## GIVEN TEXT
■ ■ ■

They're Coming to Take it Away Ha-Ha!


"the theory of the Communists may be summed up in the single sentence: Abolition of private property"

"In one word, you reproach us with intending to do away with your property. Precisely so; that is just what we intend."

The shocking quotations above from Karl Marx's Communist Manifesto reveal what progressives and the left have sought to keep quietly under wraps since the beginning.  In the cause of "fairness", their intention is to do away with distinct and cherished property rights for every individual.   

But this goal of theirs will involve "stealing."   In order to achieve the Marxist or leftist utopia, they must employ force in the removal of property from one in order to give it to another.

In this, they come directly against an ideal formulated not last week, last year or the last generation, not even with our founding fathers, but in the very foundation of the human experience itself, in fact in the ancient writings of Moses:  "thou shall not steal" - Exodus 20:15.

■ ■ ■

## PROBLEM STATEMENT
Resume the essay on Marx and private property, picking up directly after its final sentence. The material that follows is not required for this exercise.

## DATA PROVIDED

■ ■ ■

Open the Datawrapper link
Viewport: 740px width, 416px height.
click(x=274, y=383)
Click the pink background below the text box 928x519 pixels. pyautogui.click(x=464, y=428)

■ ■ ■

## FINAL RESULT
The principle stands etched in stone as an abiding moral axiom which assumes at least these three ideas:

-Existence of private property
-Legitimacy of its pursuit (origin of the "Protestant work ethic")
-Consequequences if violated 

The struggle for this principle, the conflict between Marx and liberty has cost some 100 million valuable human lives in just the last century alone - ever since nations bagan to play with ideas generated in a single document written by Karl Marx and Frederick Engels.  

Can we please see these lives as something more than a statistic, and use the sorrow to fuel our fight?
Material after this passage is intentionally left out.